PROVIDED TEXT:
Why you have to do it and exactly how to do it
Congratulation. A year from now, you will look at this decision, and you will know that it was the right decision. Ending a toxic relationship is not easy. But you will get there.
I trust you.
How to proceed
To properly end a toxic relationship, it’s important to understand the mechanisms that make a toxic relationship so seductive.
You should also understand why you became trapped by this particularly toxic person.
When it’s time to end the relationship, cut all contact with the person in question, reach out to friends and family.
Reset your focus and allow time to pass to heal yourself.
You have to prioritize yourself and your dreams
I know that you are capable of taking care of yourself, and that’s what’s everything is really about.
When you feel that it is difficult to end a toxic relationship, always reset your focus to the respect you have for yourself. Also, put your focus firmly on the dreams and aspirations you have for your life.
Choose yourself
If I could tell you just one thing, I would tell you those high-flying plans you have for your life can become a reality. But to achieve them, you have to end your toxic relationship.
Ending a toxic relationship is hard
Toxic relationships have a way of trapping you and making walking away very difficult.

DATA:
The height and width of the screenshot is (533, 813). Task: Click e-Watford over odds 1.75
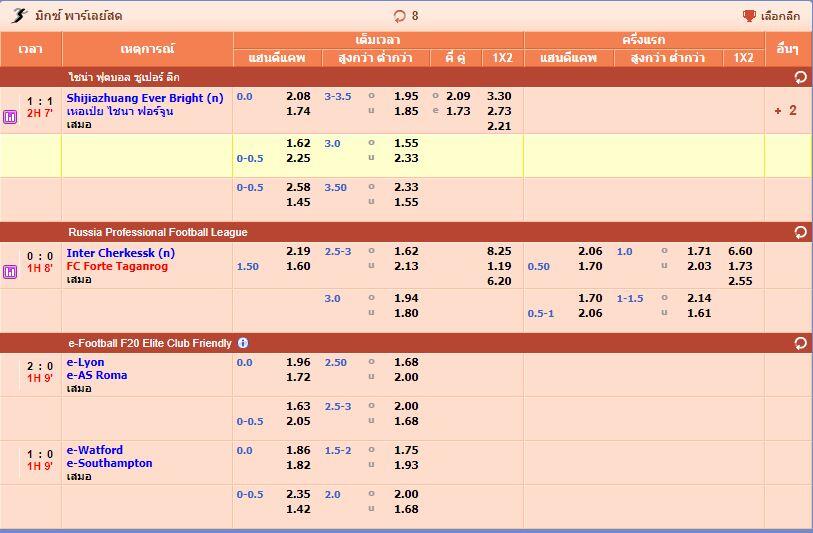[406, 451]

COMPLETE THE FOLLOWING:
1) In one to three sentences, explain why the piece on ending a toxic relationship says you have to end it.
2) In the piece on ending a toxic relationship, what should you do once it's time to end things?
3) Pick up the piece on ending a toxic relationship after its final sentence and keep it going.
The listing has nothing to do with the piece on ending a toxic relationship.

RESPONSES PER TASK:
1) The piece says the high-flying plans you have for your life can become a reality. To achieve them, though, you have to end your toxic relationship.

2) Cut all contact with the person in question and reach out to friends and family.

3)
You feel like you don’t have a way out, and there is no good alternative. And that’s why you need to understand more about why toxic relationship occurs.
Toxic relationships are spellbinding
You also need to understand why they are so seductive. The more you grasp the mechanics behind a toxic relationship, the more successful you will be at ending a toxic relationship.
Signs of a toxic relationship
The clearest sign of a toxic relationship is that you don’t feel happy about who you are around a specific person.
Your energy levels will be very low.
It’s also common that you try and deny the situation by constantly explaining why you are feeling so bad. You want to blame yourself, not the toxic person.
You walk on eggshells
A relationship is toxic if you feel worried about the other person’s possible reactions. You try to adjust yourself and your personality so as not to upset them.
On top of this, you watch yourself and you watch them. Always being careful about your actions.
You try to tell yourself that everything is fine, but deep down, you know that the reality you live in is unhealthy.
It’s not you; it’s the toxic person
Deep down, you know that you are suffering, and you feel like you have become a hollow version of your real personality.
You will know that you are in a toxic relationship if this person mistreats you. Examples of this can be ignoring you, being negative towards you, insulting you, or punishing you in different ways.
The roller coaster
One reason why a toxic relationship is so seductive is the roller coaster effect.
We are intrigued and attracted by things we cannot predict. As humans, we thrive on the unexpected. And nothing is more addictive than an unexpected reward.
You crave the highs
Since you never quite know what you will get when you are in a toxic relationship, the times when everything is great will feel incredibly good.
You will have received an unexpected reward, and you will keep on working on getting more of those highs.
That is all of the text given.